In many ways, the picture book is already a distilled form—lean but packed. To strip it down even further led them to reconsider certain fundamentals of storytelling, character among them. 

“I’ve always had a problem with character design in animation,” Klassen says, “and even for books, where characters are designed for what they should do in a story. When a hero has to be a hero, you draw them that way, so that the reader knows what to expect. Villains are the same way. It’s problematic for a bunch of reasons, because you’re pulling from features that feel evil visually—and what the hell is that? It was paint by numbers, and you were just picking from a list of evil or handsome features. It felt boring.”

Photograph by Brian Guido

What makes the shapes attractive, Klassen says, is that their features are so simple as to be almost antithetical to that idea. And yet “even the small changes I had to make for them ended up clueing us in to their personalities.
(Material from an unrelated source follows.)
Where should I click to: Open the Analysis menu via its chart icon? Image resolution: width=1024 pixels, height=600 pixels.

Triangle’s eyes had to be moved down because there’s less room at the top, and so he looks shiftier, and Square’s eyes are right in the middle, so he ends up looking stronger—but possibly more vulnerable in certain moments. And then Circle ends up looking kind of Zen. And all those things were pulled out of the way they look when you put eyes on them. I suppose you could argue that it was, in fact, a study in how character design is actually very important. It’s a funny thing: I spent all that time avoiding characters, and then it turns out that, well, it is the eyes. But it’s the eyes with context.”

The plots of this shape trilogy are simple: Triangle plays a prank on Square; Square tries to sculpt Circle’s likeness; all three play a game of hide-and-seek that gets a little messy when Triangle breaks the rules. Within those simple narratives are the subtexts and subtleties that elevate all great picture books. But what surprised Barnett and Klassen was the degree to which improvisation led them through these stories, with the personality of each shape evolving in ways they hadn’t expected—in a form that isn’t always forgiving of uncharted territory. 
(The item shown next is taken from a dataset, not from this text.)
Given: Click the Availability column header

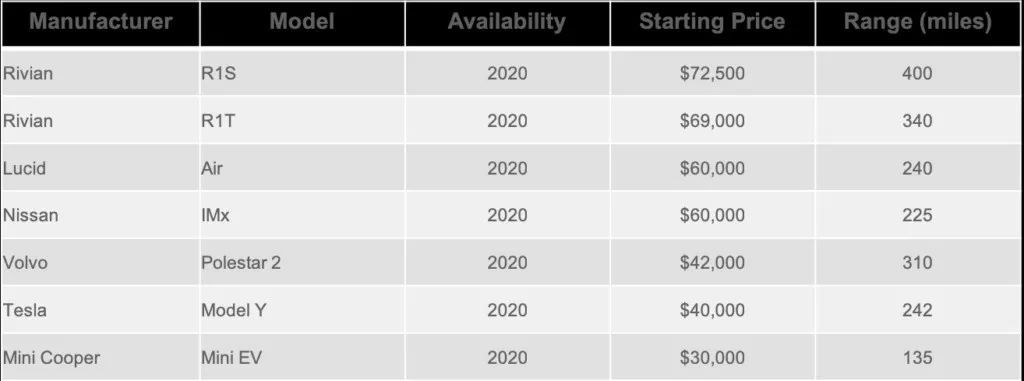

“Picture books are really hard to improvise because they’re such precious, singular things,” Klassen says. “You don’t have much room to wiggle around. They always feel like they have to justify their existence inside thirty-two pages. So the temptation to make something that feels tight and considered and calculated is always there, and it’s really hard to be loose. That’s part of the reason this is a trilogy, and also why it’s so clean visually: As long as the characters and the world feel on brand, for lack of a better term, you’re able to wander off in different directions narratively.”
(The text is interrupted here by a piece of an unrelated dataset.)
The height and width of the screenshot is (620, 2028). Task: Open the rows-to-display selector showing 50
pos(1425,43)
And yet the wandering, too, seems to have a kind of precision to it. “The text paces it,” Barnett says. “It tells you how long to spend on each page. It gives that rhythm, that build, whether we’re moving staccato or drawing things out.”

Photograph by Brian Guido There is a point at which things get a little intense—in Circle, with its big mystery of an ending that is both slightly haunting and philosophically rich. The eyes (again) do most of the heavy lifting, while the rest of the energy comes from what’s unsaid. It is a literary moment unique to the picture book, reminding us of its maturity and innovation and how the best ones honor the largely underappreciated sophistication of their audience.

“Kids of picture-book age are some of the most flexible, brave, catholic readers you get,” Barnett says. “They’re much more likely to take a risk on a piece of literary or experimental fiction than adults are.”

“They can understand when they’re being given an exercise in style, or when they’re being given a product of some true affection for the work,” Klassen adds. “And that seems to be the common denominator through all the successful books, even if they don’t line up aesthetically or politically. Kids just understand when you’ve turned something on—they just get it. That’s what excites them. You’re not trying to fake it for them—they’ll sniff that out right away. But they can understand through the work itself that you’re really into it.”